== DOCUMENT PASSAGE ==
[start]

Canadian Jewish Political Affairs Committee
Content of Flyer–Speaker’s Ruling

Madam Speaker, thank you for the opportunity to speak here tonight. It is an important discussion, and I am very pleased to stand in support of the Speaker’s ruling today on the question of privilege on behalf of my colleague, the member for Mount Royal, because I also view it as a question of privilege for myself.

 

I would have hoped, and I would have expected, a government, my government, the Government of Canada, to have stood here this afternoon and, after the Speaker’s ruling, to disavow the flyer that had gone out, to make an effort to bring people together, to apologize, which I would agree is not sufficient, rather than to demonize, to divide, to continue to draw a wedge between Canadians, and to present information that it knows to be misleading and not factual over and over again and repeat it over and over again as though repeating it frequently will make it a truth.

[end]

== PROMPT 1 ==
In the rows, rewrite the lines from the one containing "Given: Click the Name Box showing A1" through the one containing "Looking at the screenshot, I should (25, 83).", swapping "image size" for "screenshot size" and keeping everything else the same. Leave the pictures out.

== SOURCE DATA ==
[start]

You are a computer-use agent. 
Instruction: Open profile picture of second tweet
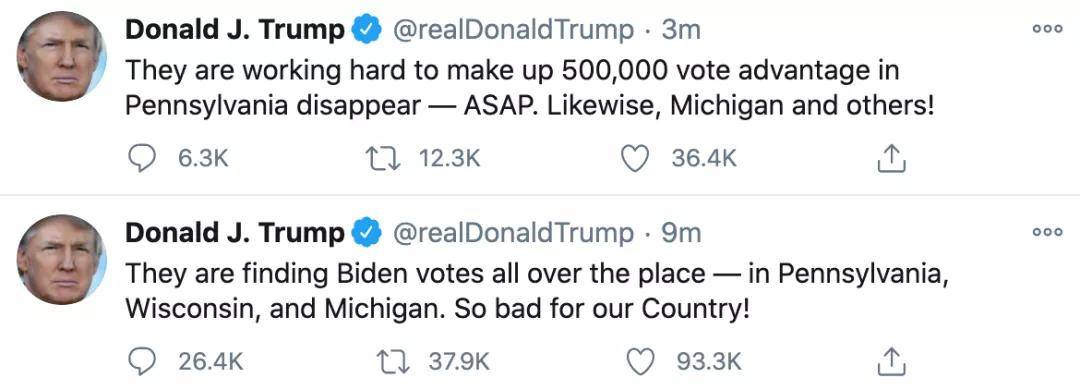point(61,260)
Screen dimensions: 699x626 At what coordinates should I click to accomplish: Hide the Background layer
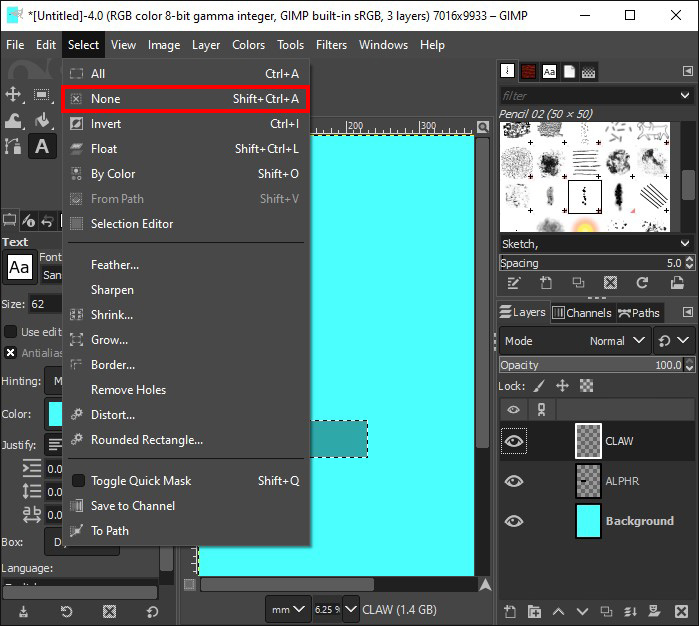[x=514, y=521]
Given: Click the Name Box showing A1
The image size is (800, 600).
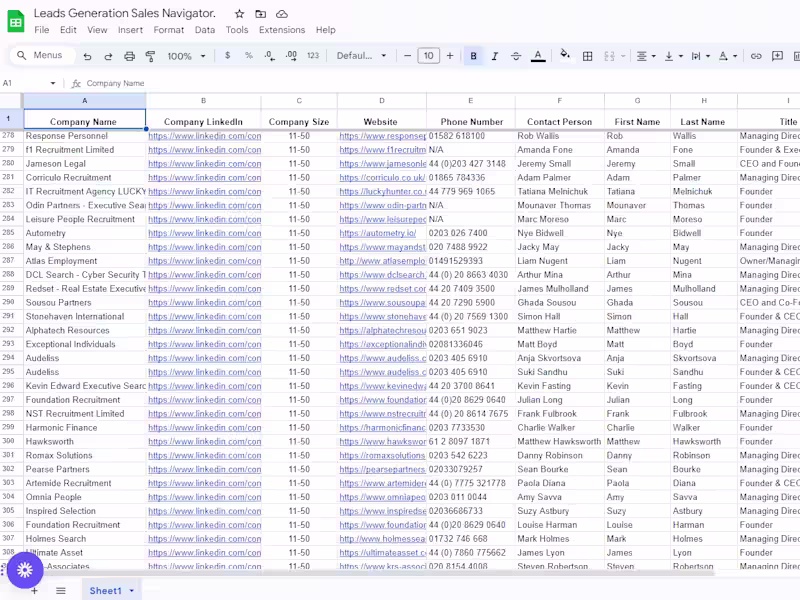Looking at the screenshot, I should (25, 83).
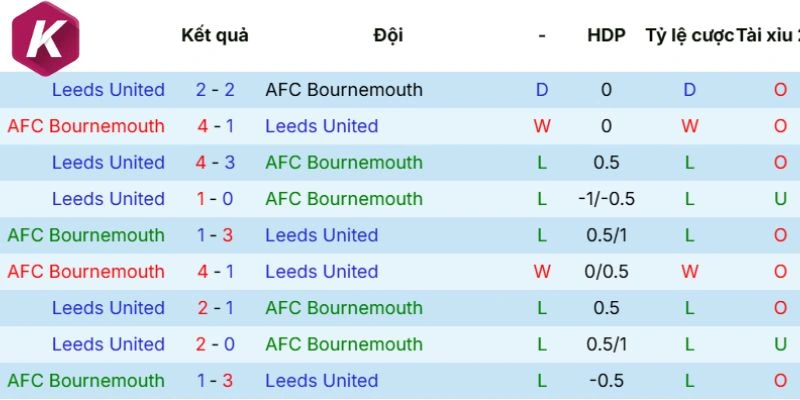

[end]
[start]

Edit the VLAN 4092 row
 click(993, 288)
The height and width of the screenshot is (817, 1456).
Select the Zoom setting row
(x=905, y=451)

[end]
[start]

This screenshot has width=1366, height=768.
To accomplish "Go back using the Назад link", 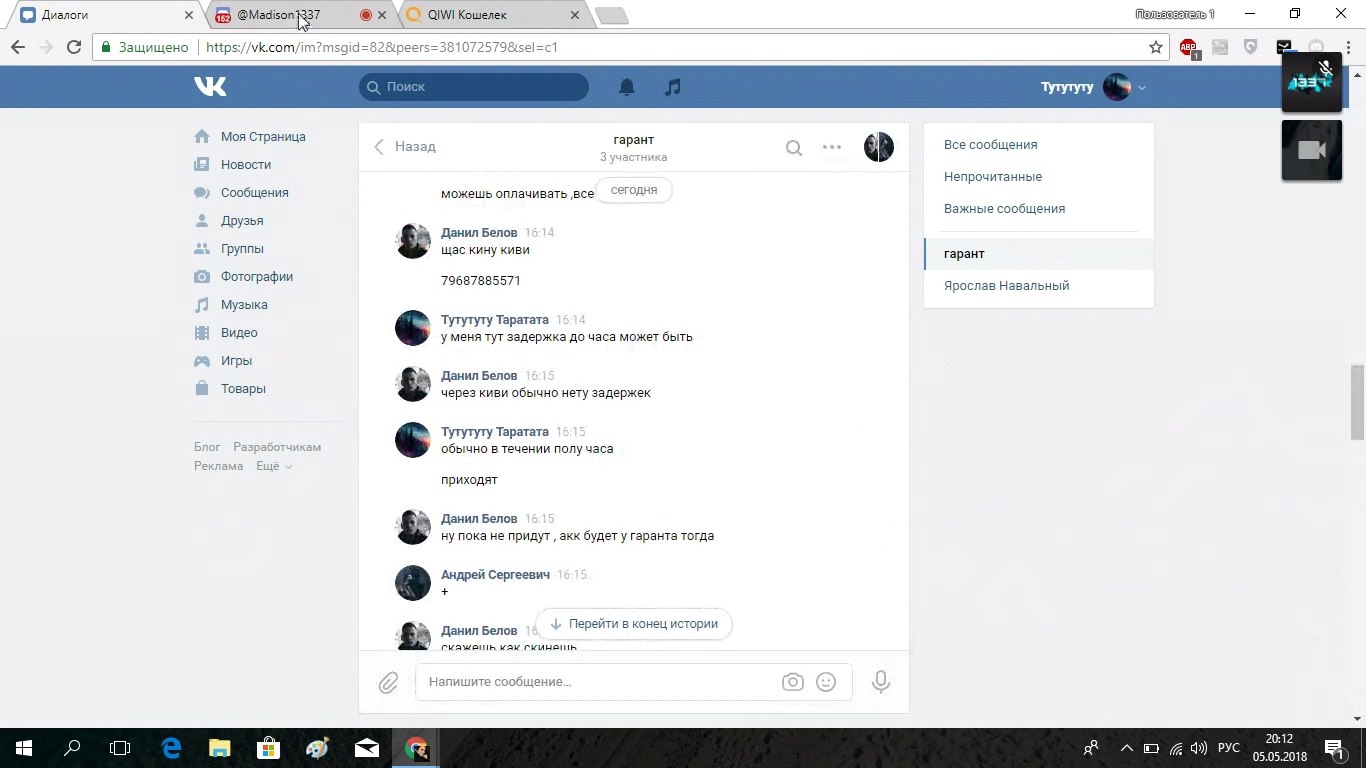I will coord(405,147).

[end]

== PROMPT 2 ==
Continue the speech on the Speaker's ruling about the flyer from the point where it stops.

== EXPECTED ANSWER 1 ==
Given: Click the Name Box showing A1
The screenshot size is (800, 600).
Looking at the screenshot, I should (25, 83).

== EXPECTED ANSWER 2 ==
I want to put a few things on the record. It is important to note that it was a Liberal government in Canada that, on November 29, 1947, helped to vote the state of Israel into being. Canadian support for Israel’s right to exist in peace and security has been a constant in Canadian foreign policy ever since.

 

There have been times, no doubt, when reasonable people could disagree with the policies or actions of an Israeli government. After all, we all know that in Israel itself there has always been opposition and disagreement with the government of the day. That goes with living in a democracy.

 

Who knows? If Conservative backbenchers were allowed to think for themselves or deviate from script, they might occasionally be critical of an Israeli government, or of their own, without being thought anti-Semitic or anti-Conservative.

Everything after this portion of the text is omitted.